鳩尾を狙う再度の刺突。今度はしっかりと返って来る手応え。
そして、刃渡りの半分ぐらいまでしっかりと差し込まれた俺の刀。
「どうだっ!!」
蹴りを入れながら引き抜き、叫んだ時には奴は崩れ落ちていた。
膝が折れ、尻もちをつくように、妙にスローモーションに見える動きで。
「一条さん避けて!」
背後の声に反射的に頭を下げると、それとほぼ時を同じくしてライリーの向こうでメガリスの根元が爆ぜた。
「やった!」
こちらも確かな手ごたえを感じている声。
こちらもまた、ゆっくり、ゆっくりと、細かく走ったヒビが巨大化していって、限界まで傾斜した着弾地点より上が音を立てて崩れていく。
「メガリス反応消失。破壊を確認しました!」
オペレーターの声が、ようやくの終わりを告げた。
「……ぁ」
メガリスの崩れ征く轟音――そして、徐々に壊れていくこのハイブの崩壊音に混じって、それまでとは別人のような弱々しい声が耳に入る。
「俺……は……」
大の字に倒れたライリーの、その口が少しだけ動いていた。
「「……」」
俺も、有馬さんもしばらく何も言えなかった。
互いに顔を見合わせ、それから彼を見下ろしていた。
「俺は……誰で……ここは……」
彼の身に起こった事。非定常型ワームホール=俺たちが行き来するのに使うような常時使用可能なワームホールではない、いずれ消えてしまう小規模なワームホールに飲まれ、やりきれない過去を――恐らくメガリスの力によって――封印していたことで、それを忘れられていた。
「お前は……」
やっとのことで搾り出した声は、自分でも驚くぐらいソフトだった。
「お前はライリー、MCライリーだよ」
「ライリー……」
「そうだ。
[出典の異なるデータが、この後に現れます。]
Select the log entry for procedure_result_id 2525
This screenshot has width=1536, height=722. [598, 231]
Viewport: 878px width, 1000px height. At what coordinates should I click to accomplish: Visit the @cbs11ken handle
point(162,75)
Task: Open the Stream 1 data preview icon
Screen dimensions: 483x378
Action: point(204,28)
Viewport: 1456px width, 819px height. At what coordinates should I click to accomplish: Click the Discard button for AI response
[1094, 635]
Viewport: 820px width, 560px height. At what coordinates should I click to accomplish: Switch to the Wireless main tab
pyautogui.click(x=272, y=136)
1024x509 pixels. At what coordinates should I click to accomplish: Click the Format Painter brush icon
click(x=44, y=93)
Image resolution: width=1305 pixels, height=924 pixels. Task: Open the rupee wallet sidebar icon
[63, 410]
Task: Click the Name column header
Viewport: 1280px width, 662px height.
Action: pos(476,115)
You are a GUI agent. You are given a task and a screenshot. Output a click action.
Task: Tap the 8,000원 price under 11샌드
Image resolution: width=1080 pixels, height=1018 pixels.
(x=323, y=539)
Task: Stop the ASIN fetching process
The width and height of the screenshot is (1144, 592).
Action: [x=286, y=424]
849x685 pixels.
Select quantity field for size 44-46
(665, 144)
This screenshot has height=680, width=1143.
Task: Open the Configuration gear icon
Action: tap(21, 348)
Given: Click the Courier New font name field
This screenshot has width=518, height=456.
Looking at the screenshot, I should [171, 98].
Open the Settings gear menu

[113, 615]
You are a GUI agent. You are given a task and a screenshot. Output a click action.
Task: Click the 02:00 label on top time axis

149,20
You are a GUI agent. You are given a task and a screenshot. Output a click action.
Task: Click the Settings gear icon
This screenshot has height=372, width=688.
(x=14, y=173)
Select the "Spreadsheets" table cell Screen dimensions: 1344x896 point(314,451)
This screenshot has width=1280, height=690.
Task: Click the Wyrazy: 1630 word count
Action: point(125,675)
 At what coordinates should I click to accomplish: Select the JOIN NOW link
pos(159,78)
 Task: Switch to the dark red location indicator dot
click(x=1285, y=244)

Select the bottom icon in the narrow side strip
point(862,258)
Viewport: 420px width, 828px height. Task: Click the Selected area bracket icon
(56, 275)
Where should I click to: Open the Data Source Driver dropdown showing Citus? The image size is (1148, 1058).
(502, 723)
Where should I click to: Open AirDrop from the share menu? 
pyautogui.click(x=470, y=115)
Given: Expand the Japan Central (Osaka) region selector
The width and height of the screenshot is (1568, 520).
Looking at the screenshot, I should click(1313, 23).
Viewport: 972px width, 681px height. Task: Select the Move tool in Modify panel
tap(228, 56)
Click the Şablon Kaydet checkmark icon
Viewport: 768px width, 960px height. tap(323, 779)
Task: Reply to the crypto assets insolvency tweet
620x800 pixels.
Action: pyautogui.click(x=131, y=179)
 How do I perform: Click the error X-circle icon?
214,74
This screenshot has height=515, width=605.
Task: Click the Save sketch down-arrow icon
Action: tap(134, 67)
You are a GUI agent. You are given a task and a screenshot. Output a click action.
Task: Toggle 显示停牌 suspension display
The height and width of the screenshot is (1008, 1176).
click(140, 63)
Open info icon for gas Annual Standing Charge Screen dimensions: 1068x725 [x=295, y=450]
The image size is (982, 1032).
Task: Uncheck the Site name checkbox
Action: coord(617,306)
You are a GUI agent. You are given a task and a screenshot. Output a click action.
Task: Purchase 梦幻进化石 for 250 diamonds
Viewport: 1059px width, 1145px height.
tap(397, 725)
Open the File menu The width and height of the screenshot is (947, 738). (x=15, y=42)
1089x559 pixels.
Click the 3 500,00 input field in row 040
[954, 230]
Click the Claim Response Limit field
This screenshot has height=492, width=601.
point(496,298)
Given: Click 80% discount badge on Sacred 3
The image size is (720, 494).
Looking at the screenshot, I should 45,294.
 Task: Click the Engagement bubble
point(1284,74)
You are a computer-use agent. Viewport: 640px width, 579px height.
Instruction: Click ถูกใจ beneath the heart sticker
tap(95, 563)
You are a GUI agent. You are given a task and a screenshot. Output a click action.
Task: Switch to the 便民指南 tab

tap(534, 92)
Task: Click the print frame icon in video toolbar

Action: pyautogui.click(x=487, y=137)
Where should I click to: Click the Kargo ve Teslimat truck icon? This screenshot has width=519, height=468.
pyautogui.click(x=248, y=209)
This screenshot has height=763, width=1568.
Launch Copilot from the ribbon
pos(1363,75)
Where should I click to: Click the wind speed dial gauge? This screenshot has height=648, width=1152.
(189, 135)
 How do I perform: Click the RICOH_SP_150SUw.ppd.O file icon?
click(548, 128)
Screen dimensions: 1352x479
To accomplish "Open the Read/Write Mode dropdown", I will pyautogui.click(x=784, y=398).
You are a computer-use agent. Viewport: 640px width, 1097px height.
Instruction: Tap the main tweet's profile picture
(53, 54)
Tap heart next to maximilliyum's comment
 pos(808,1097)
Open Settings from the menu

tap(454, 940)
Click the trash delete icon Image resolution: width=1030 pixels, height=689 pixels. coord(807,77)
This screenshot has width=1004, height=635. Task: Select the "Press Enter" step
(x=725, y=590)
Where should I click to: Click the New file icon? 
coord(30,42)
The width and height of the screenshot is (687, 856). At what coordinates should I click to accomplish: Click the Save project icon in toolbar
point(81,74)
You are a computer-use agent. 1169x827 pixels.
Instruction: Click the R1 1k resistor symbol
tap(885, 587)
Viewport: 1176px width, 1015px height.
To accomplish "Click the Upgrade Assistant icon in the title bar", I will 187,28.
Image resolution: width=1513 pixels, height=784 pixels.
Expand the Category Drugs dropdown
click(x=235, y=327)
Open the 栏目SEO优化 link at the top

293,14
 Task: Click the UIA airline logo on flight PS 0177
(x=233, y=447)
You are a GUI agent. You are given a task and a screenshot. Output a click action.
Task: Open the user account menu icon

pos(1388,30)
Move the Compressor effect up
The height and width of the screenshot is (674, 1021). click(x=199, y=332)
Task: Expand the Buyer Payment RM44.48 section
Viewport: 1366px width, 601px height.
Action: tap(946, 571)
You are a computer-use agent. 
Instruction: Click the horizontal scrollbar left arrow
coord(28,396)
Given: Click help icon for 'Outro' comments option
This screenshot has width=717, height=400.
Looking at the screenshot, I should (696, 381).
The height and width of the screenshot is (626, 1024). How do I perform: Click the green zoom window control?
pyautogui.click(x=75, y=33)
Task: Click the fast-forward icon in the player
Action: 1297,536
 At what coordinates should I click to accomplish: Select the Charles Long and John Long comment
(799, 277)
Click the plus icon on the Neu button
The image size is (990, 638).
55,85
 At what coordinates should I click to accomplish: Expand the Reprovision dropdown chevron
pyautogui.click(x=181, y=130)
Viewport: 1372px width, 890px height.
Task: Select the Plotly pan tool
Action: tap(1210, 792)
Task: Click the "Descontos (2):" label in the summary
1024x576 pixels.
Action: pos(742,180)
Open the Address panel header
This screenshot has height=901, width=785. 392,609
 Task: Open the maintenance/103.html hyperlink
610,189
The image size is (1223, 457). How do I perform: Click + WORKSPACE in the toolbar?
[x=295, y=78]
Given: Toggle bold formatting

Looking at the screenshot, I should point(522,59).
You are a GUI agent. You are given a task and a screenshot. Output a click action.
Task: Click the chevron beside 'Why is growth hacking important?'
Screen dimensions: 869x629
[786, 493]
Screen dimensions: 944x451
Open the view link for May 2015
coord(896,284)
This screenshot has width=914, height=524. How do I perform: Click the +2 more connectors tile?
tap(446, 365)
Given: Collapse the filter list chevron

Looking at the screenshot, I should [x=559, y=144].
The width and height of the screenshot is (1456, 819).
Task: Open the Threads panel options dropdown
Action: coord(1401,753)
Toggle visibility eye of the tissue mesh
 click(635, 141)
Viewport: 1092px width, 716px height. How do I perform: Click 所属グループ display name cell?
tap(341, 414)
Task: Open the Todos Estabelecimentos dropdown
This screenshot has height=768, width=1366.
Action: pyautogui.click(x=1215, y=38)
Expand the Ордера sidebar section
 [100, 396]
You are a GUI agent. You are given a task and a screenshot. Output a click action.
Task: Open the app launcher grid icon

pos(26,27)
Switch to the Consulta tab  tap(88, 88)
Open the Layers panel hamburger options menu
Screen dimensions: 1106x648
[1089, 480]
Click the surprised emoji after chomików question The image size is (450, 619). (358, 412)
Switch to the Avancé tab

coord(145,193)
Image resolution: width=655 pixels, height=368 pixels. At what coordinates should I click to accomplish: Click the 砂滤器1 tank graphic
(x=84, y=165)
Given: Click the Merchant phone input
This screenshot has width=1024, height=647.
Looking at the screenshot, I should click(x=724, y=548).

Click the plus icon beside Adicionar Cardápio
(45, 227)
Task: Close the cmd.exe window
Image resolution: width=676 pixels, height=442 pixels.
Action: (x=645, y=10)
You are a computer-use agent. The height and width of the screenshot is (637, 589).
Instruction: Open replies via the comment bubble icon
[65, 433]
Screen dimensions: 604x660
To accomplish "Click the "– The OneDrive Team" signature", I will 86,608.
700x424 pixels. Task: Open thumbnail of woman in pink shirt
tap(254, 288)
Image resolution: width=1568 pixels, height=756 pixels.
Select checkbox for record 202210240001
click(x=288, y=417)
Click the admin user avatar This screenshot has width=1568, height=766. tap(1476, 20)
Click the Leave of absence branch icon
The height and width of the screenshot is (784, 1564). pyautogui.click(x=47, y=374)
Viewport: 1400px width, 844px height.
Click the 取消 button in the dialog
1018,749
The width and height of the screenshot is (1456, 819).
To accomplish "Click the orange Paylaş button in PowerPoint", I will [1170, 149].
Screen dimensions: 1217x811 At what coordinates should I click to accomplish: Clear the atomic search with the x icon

さあ、客が待っているぞ」
その言葉で、彼は少しだけ笑ったように見えた。
「そう……俺……ライリー……俺が……最……強……の……」
安心したようにそれだけ言って、彼の肉体は急速に石のように変わり、そのまま風化していった――破壊されたメガリスがそうなったように。
それが正しかったのかは分からない。
だが、最後の奴の表情が安心したような笑顔だったのが見間違いでなかったと、信じたいような気がした。